Abbreviations: AUC, area under the curve; BMI, body mass index; CKD, chronic kidney disease; eGFR, estimated glomerular filtration rate; NPV, negative predictive value; PPV, positive predictive value; WHO, World Health Organization.

a

Prevalence represents the proportion of participants with amyloid β positron emission tomography positivity within each subgroup.

a

BMI was calculated as weight in kilograms divided by height in meters squared and categorized as underweight (<18.5), normal (≥18.5 and <27.5), and obese (≥27.5), adopting the WHO classification with an Asian-specific cutoff for obesity.

b

Anemia was defined by WHO criteria: hemoglobin <12.0 g/dL in women and <13.0 g/dL in men.

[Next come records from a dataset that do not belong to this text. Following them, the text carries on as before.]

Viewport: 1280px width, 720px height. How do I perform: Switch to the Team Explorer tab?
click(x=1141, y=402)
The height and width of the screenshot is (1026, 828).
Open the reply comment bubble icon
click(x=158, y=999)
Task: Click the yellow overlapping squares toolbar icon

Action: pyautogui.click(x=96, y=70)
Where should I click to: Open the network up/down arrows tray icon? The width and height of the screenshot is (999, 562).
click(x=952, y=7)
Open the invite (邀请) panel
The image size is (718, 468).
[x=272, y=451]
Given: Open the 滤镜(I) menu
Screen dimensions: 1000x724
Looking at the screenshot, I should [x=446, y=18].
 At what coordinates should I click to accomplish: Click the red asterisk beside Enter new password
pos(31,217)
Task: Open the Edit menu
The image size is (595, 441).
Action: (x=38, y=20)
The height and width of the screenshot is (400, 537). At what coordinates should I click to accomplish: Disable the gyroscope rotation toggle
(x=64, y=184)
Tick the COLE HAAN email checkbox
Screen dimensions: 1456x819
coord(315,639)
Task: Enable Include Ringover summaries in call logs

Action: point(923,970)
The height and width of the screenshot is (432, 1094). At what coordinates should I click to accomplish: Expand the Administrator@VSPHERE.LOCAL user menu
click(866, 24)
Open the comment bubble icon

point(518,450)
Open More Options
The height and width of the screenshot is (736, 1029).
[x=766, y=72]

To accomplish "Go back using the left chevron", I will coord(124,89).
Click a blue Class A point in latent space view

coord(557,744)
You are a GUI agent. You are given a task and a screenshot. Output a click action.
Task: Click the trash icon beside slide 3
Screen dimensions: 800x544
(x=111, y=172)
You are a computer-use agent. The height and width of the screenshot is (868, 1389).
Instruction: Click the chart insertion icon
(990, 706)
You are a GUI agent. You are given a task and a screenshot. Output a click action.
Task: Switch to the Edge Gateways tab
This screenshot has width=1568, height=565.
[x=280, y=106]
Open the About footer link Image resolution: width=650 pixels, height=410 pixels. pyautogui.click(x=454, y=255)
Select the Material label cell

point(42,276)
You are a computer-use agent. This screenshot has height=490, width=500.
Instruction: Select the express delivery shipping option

Comparative Performance of Optimal and Double Cutoff Strategies Across Biological Subgroups

Cutoff comparisons were only performed in the UGOT/Roche cohorts as %p-tau217 analyzed by C2N platform were not associated with any biological factors. In the UGOT cohort, application of the optimal cutoff markedly reduced false-positive rates in CKD and anemia (−8.0% and −18.3%, respectively), while minimally increasing false-negative rates (0.8% and 2.6%, respectively), compared with the standard single cutoff (Figure 2), resulting in substantial accuracy gains. In CKD, accuracy increased from 0.65 to 0.83 (eGFR <45 mL/min/1.73 m2: from 0.46; 95% CI, 0.39-0.57; to 0.86; 95% CI, 0.71-0.96; P < .001 by McNemar test), and anemia showed a moderate improvement (from accuracy of 0.80; 95% CI, 0.76-0.84; to 0.86; 95% CI, 0.82-0.90; P < .001) (Table 2). Because CKD and anemia frequently co-occurred (odds ratio, 5.12; 95% CI, 3.44-7.63; P < .001), we reanalyzed subgroups excluding overlapping abnormalities. Accuracy improvements persisted independently (CKD without anemia: from 0.81; 95% CI, 0.70-0.91; to 0.91; 95% CI, 0.83-0.98; P = .004; anemia without CKD: from 0.87; 95% CI, 0.82-0.91; to 0.90; 95% CI, 0.86-0.94; P < .001) (eTable 2 in Supplement 1).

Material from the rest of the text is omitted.